Submission or Dominance (I imagine…I don’t KNOW with Doms) is in your blood, a part of you. I look at it as the same as sexual orientation. If you’re born one way, you can be the other. Or hey, if you’re born a switch, cool. I’m just saying that someone who is a sub will never feel comfortable taking a dominant role, and being in a vanilla relationship will feel like a compromise.
At least, those are my feels. I suppose I can’t talk on behalf of subs everywhere.
So I was talking to Daddy the other day…well, wait, let me back up. I don’t really feel comfortable calling him Daddy anymore, definitely not on here. So, from now on, I’ll just call him D. D for Daddy, that’s easy enough to remember, right?
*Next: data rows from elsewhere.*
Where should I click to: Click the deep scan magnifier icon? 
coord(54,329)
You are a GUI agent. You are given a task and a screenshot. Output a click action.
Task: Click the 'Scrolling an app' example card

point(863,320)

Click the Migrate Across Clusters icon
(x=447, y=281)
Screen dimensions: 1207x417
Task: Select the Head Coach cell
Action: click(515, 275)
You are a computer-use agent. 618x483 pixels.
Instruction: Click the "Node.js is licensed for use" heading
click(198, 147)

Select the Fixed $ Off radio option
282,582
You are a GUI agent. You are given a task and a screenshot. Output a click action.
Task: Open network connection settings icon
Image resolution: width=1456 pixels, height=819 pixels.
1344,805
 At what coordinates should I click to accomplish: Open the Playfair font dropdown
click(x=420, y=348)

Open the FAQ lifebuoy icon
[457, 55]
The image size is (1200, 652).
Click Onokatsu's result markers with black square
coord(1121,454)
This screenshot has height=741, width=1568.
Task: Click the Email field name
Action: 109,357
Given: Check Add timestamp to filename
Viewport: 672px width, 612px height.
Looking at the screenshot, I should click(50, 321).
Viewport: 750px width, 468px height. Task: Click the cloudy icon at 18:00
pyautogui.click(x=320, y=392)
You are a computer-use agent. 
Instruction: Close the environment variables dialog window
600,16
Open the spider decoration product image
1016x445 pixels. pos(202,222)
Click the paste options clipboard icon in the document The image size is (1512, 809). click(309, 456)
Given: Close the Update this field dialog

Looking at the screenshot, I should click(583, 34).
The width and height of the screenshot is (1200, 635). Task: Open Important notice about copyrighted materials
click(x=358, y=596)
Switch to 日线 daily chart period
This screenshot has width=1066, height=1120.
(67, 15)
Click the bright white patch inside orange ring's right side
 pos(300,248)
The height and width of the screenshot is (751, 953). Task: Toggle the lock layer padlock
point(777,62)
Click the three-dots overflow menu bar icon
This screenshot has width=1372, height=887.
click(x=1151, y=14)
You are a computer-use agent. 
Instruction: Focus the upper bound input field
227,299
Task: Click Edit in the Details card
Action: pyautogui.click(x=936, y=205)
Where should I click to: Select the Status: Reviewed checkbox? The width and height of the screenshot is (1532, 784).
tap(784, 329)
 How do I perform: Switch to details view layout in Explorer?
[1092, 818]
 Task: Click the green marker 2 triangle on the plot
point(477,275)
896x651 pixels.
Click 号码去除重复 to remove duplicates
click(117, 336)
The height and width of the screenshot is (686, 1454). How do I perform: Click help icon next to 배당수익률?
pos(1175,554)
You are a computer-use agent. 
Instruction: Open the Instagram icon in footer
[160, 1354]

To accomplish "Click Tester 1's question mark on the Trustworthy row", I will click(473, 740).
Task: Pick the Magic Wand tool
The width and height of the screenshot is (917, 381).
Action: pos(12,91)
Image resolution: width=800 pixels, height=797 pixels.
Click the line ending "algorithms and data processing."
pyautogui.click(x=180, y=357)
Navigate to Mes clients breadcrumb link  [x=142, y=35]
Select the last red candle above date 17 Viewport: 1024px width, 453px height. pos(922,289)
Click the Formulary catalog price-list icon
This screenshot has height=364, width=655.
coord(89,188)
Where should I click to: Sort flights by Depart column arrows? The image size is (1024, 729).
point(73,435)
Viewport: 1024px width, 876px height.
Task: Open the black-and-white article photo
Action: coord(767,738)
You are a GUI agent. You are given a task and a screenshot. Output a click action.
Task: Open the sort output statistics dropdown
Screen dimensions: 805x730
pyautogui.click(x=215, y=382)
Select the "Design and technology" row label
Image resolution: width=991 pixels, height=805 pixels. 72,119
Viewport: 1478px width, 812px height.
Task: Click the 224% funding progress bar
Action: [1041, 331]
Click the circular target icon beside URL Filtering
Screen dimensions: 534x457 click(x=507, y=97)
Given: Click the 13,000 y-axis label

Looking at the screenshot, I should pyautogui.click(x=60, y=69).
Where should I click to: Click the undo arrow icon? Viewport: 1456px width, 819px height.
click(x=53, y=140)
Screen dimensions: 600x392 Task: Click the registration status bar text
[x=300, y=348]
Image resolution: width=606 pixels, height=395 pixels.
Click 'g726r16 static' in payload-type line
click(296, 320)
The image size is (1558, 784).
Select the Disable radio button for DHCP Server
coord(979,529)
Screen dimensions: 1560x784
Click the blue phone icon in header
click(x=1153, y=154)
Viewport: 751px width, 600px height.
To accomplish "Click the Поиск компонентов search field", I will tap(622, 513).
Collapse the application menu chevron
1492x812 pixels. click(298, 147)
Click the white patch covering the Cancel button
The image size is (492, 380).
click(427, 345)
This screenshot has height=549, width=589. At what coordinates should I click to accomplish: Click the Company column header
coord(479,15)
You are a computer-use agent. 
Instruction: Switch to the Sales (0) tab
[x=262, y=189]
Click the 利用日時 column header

So I was talking to D the other day about some of the reasons things did not work for us, and why they would be challenging in the future. That’s a whole can of worms. Those of you who have been around here long enough know that the base reasons for the break up were the distance and his ex coming back into his life. There’s more to it, though.
I don’t think that D is a true dominant, at least not in the same sense as most doms. He has a dominant personality, be we were talking about it, and he is more controlling than he is dominant. "Controlling" has a really bad connotation, but it doesn’t have to be if the person wants to be controlled!
Essentially, D had a hard time giving me what I needed in terms of dominance. In the bedroom, not a problem. Seriously. But in day-to-day life, he isn’t a micro-manager, and asking for his permission for some things (and I wasn’t even overboard with it) just got on his nerves.
But then, am I a true sub if I wanted him to do something that annoyed him? Basically, his perfect relationship would be one where he could have what he wanted when he wanted it, but where his girl could handle herself without guidance the rest of the time.
Will D and I ever be back together? At this point, it annoys him to even talk about it, but I still do have hope in my heart that it could at least be a possibility. This talk about dominance and submission really changed how I think about things. I may have called myself a sub, but in the end, I was pretty demanding and he was unhappy as I was.
I won’t even be comfortable being dominant, nor would I want to be in a vanilla relationship. I’m just saying that maybe I’m not the sub thought I was. And that’s OK. I really think this is a life-long time of evolutionary thought process.